LAZ DSM Bali juga menerima CSR sehingga dana bisa digunakan untuk non-muslim. “Kita punya program pemberdayaan masyarakat dengan kerja sama pemerintah setempat, konservasi lingkungan bekerjasmaa dengan NGO peduli lingkungan seperti menanam mangrove,” tegasnya.

Ia juga mengatakan, peristiwa Bom Bali 1 dan 2 membuat renggang hubungan dengan non-muslim dan berdampak ke LAZ DSM Bali. “Kedua peristiwa justru menjadi tantangan tersendiri buat kami untuk membuat terobosa berbagai program yang bisa diterima semua pihak,”paparnya.

Direktur Utama Yayasan Dana Sosial al Falah (YDSF) Jauhari Sani mengatakan, lembaga ini bermula dari kebiayaan Ketua Yayasan Masjid Al Falah almarhum H Abdul Karim berkeliling kota Surabaya setelah Salat Subuh hanya untuk mencari masjid atau musholla yang layak untuk dibantu.

“Kebiasaan Pak Abdul Karim yang seperti ini memunculkan gagasan untuk mewadahinya dalam sebuah lembaga yang layak untuk dikelola dan dikembangkan. Setelah melakukan proses bermusyawarah yang cukup panjang, Pak Abdul Karim dan sejumlah tokoh pendiri Yayasan Dana Sosial Al Falah lainnya mendirikan Yayasan Dana Sosial Al Falah pada tanggal 1 Maret 1987 yang diketuai oleh H. Abdul Karim dan Ir. H. Abdul Kadir Baraja sebagai wakil ketuanya,” tegasnya.

YDSF ini harus membantu lembaga lain tidak seperti pemadam kebakaran tetapi menggunakan data dan konsep yang matang. “YDSF tidak boleh di bawah Masjid Al Falah. Operasional atau eksekutifnya dari kalangan remaja masjid,” ungkapnya.

Kata Jauhari, YDSF bekerjasama dengan BSI Maslahat menyelenggarakan program pemberdayaan UMKM. Program ini bertujuan untuk memberdayakan UMKM agar lebih siap menghadapi era digitalisasi. “Program ini dapat membantu para pelaku UMKM untuk meningkatkan kapasitas dan daya saingnya. Sehingga mereka dapat bertransformasi dari mustahik menjadi muzakki,” ujar Jauhari.

Selain itu, YDSF mengembangkan wakaf produktif dengan menanam jagung dengan memanfaatkan lahan kosong yang selama ini tidak terpakai milik PT Perkebunan Nusantara XII di Dusun Batu Ampar, Kecamatan Silo, Kabupaten Jember, Jawa Timur.
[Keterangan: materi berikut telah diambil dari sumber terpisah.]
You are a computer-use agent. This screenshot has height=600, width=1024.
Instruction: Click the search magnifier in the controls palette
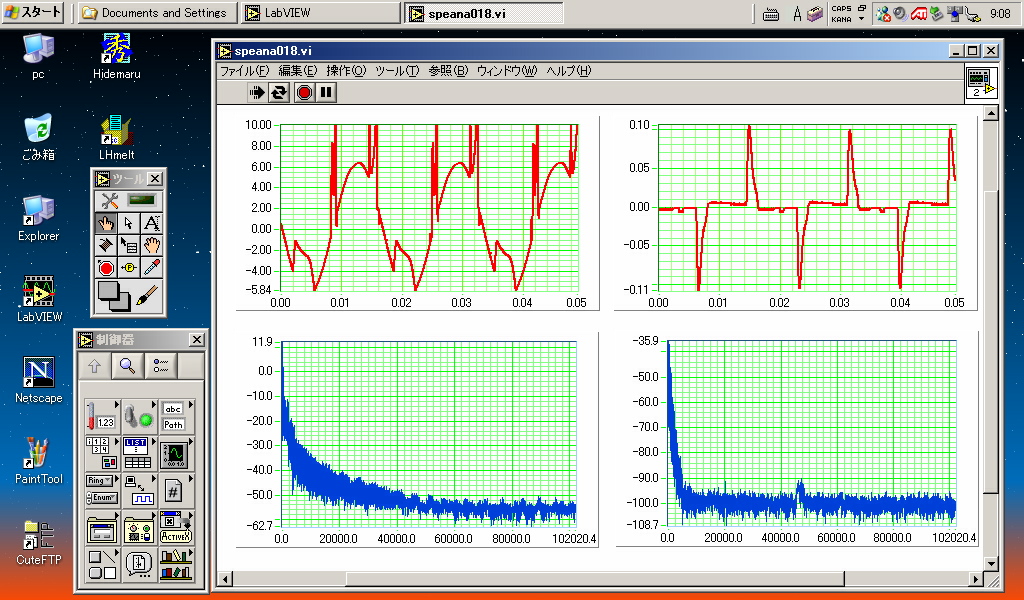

Program itu terlaksana karena adanya sinergi beberapa pihak, seperti PT Benih Citra Asia sebagai pembeli, PTPN XII, dan warga desa setempat.

Menurutnya, jagung yang dibudidayakan petani di Batu Ampar merupakan jenis pembibitan dan harganya pun tidak mengikuti harga pasar. Kesepakatan harga telah ditentukan saat kontrak awal sebelum tanam dilakukan.